GERANG GELOMBANG BENGIS
MENERJANG WARGA REBAH TERSERAK DI PESISIR LAGADONI.
YA, BAPA SURGAWI GANJARI MEREKA TEMPAT YANG BAIK
DAN LAYAK DI RUMAH – MU
AGUNG DAN BAHAGIA DALAM RANGKULAN KASIH – MU
Pada prasasti tersebut, di sisi kiri tulisan dalam bahasa daerah Lamaholot dan kanan terjemahan dalam Bahasa Indonesia baris per baris. Sesudahnya pada bagian bawah adalah gambar buku di bagian tengah bertuliskan:
betapa berharga kasih – Mu
Anak – anak manusia berlindung dalam naungan sayap – Mu (Mazmur, 36:8)

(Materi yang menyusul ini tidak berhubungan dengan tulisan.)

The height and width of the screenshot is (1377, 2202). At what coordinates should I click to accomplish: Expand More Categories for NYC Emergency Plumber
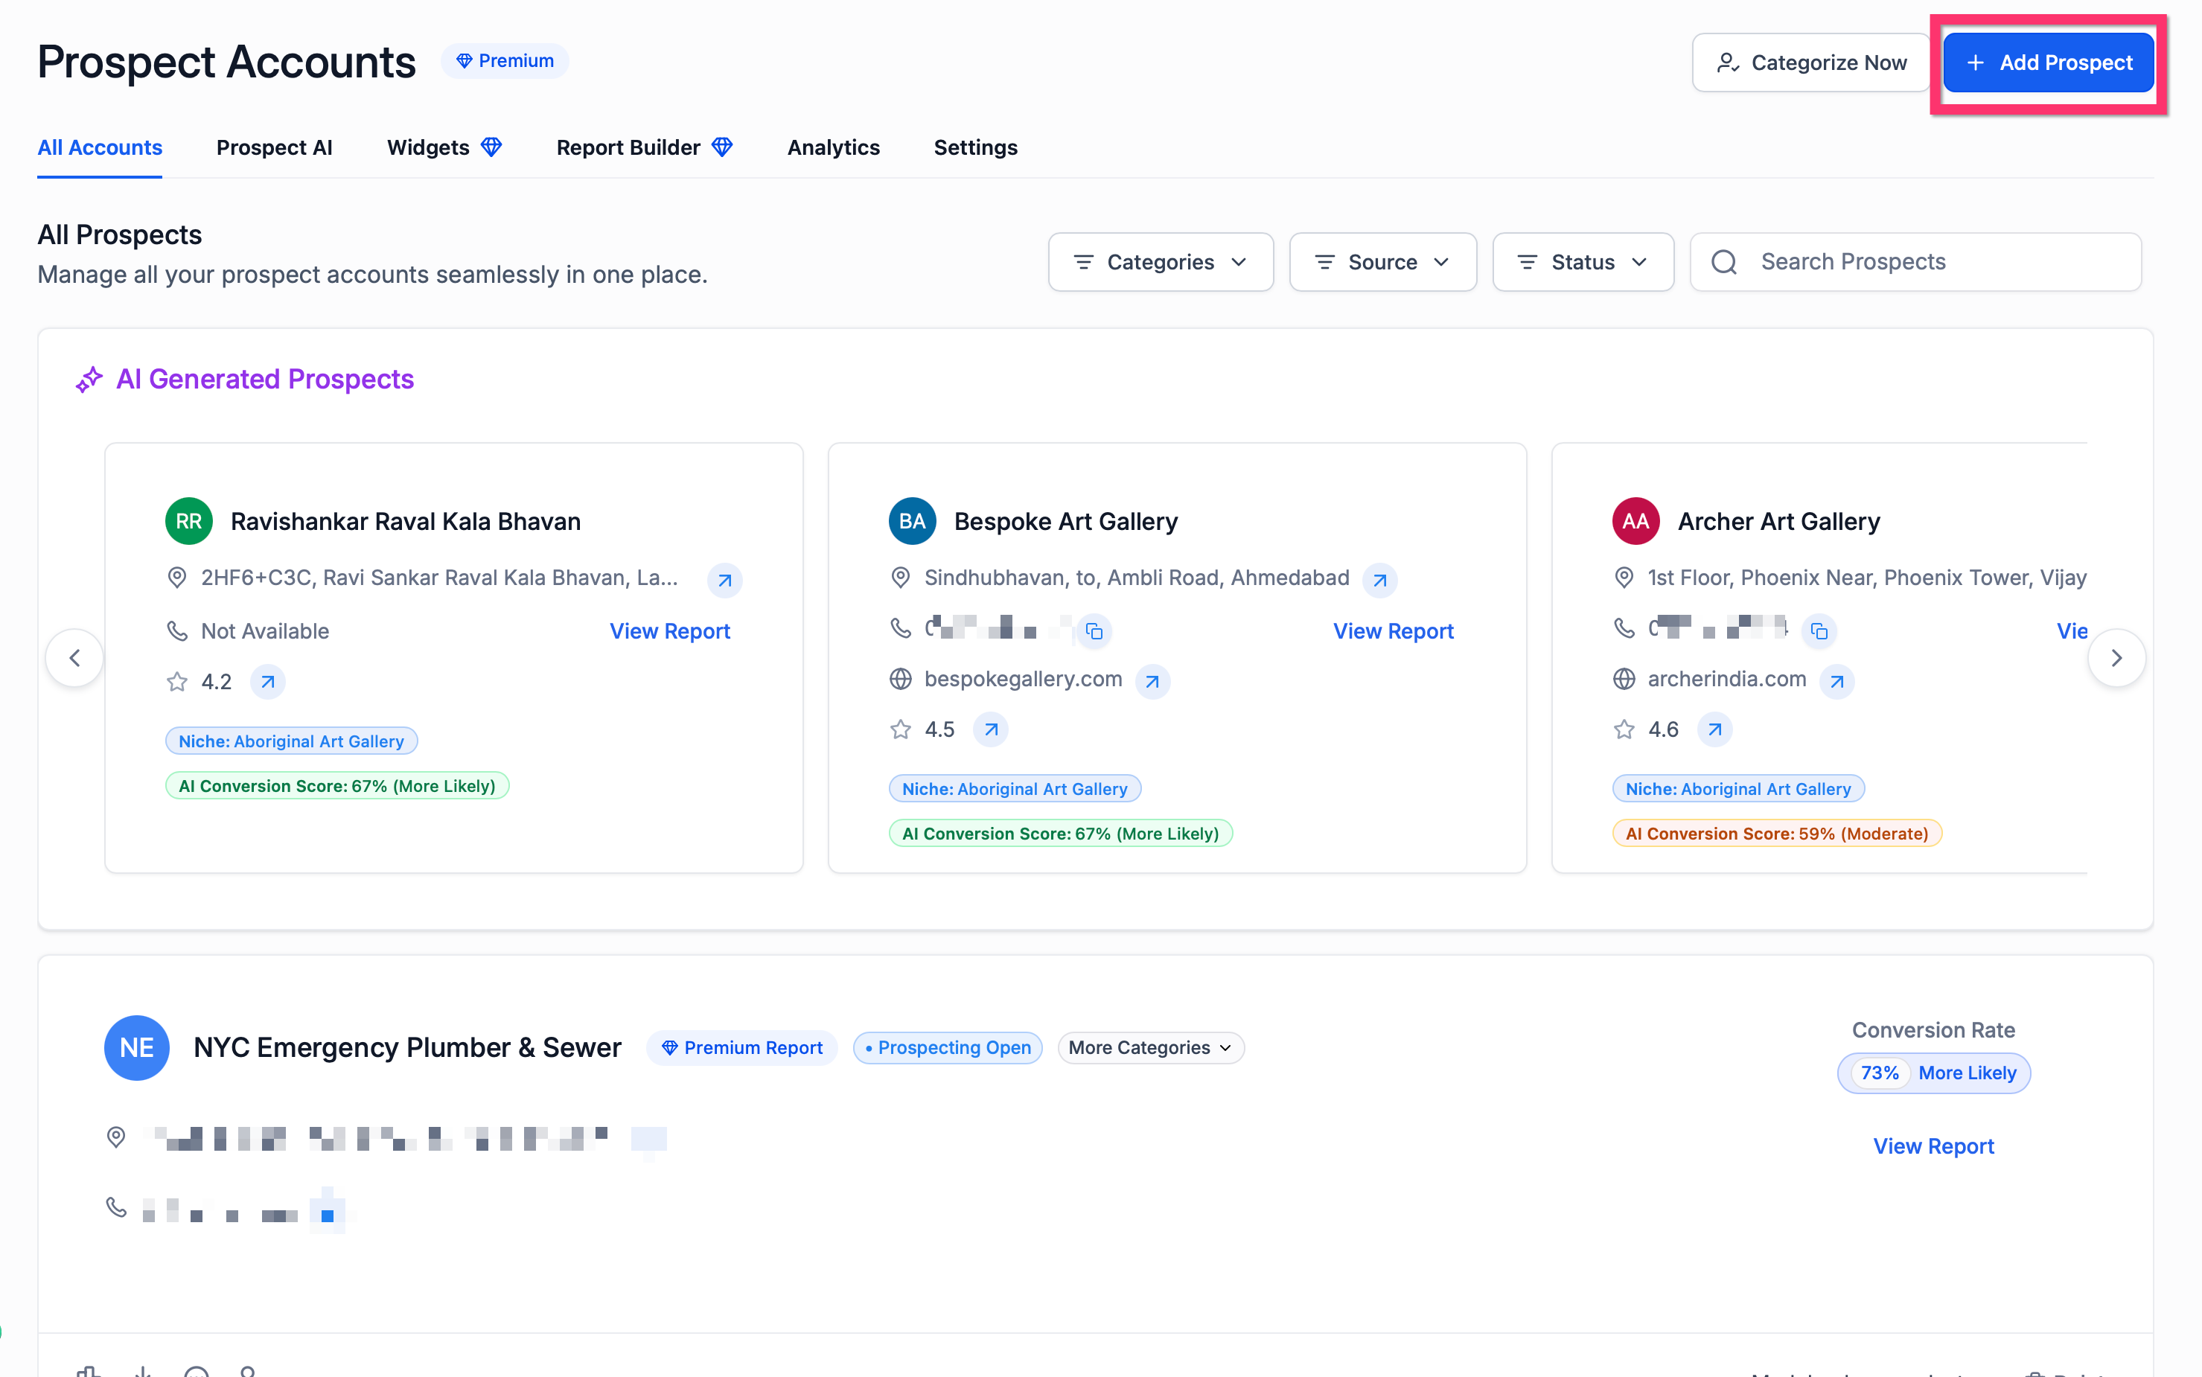click(x=1149, y=1047)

Kemudian bagian paling akhir adalah tanda tangan dan nama Ketua DPRD di sebelah kiri dan Bupati pada sebelah kanan.
Walaupun tuguh itu dibuat tidak tepat pada tanggal 12 Desember 1992, namun untuk mengenang peristiwa itu terjadi maka sebelum bagian yang ditanda tangan oleh Ketua DPRD dan Bupati, di sebelah kanan tertulis tempat dan tanggal yang bertuliskan: Turubean, 12 Desember 1992.
Itulah cerita kami dari pelosok ujung tanjung Nusa Bunga (Flores).
Antonius Sani & Carol fr, dkk (Pengelola Taman Baca Tosiba)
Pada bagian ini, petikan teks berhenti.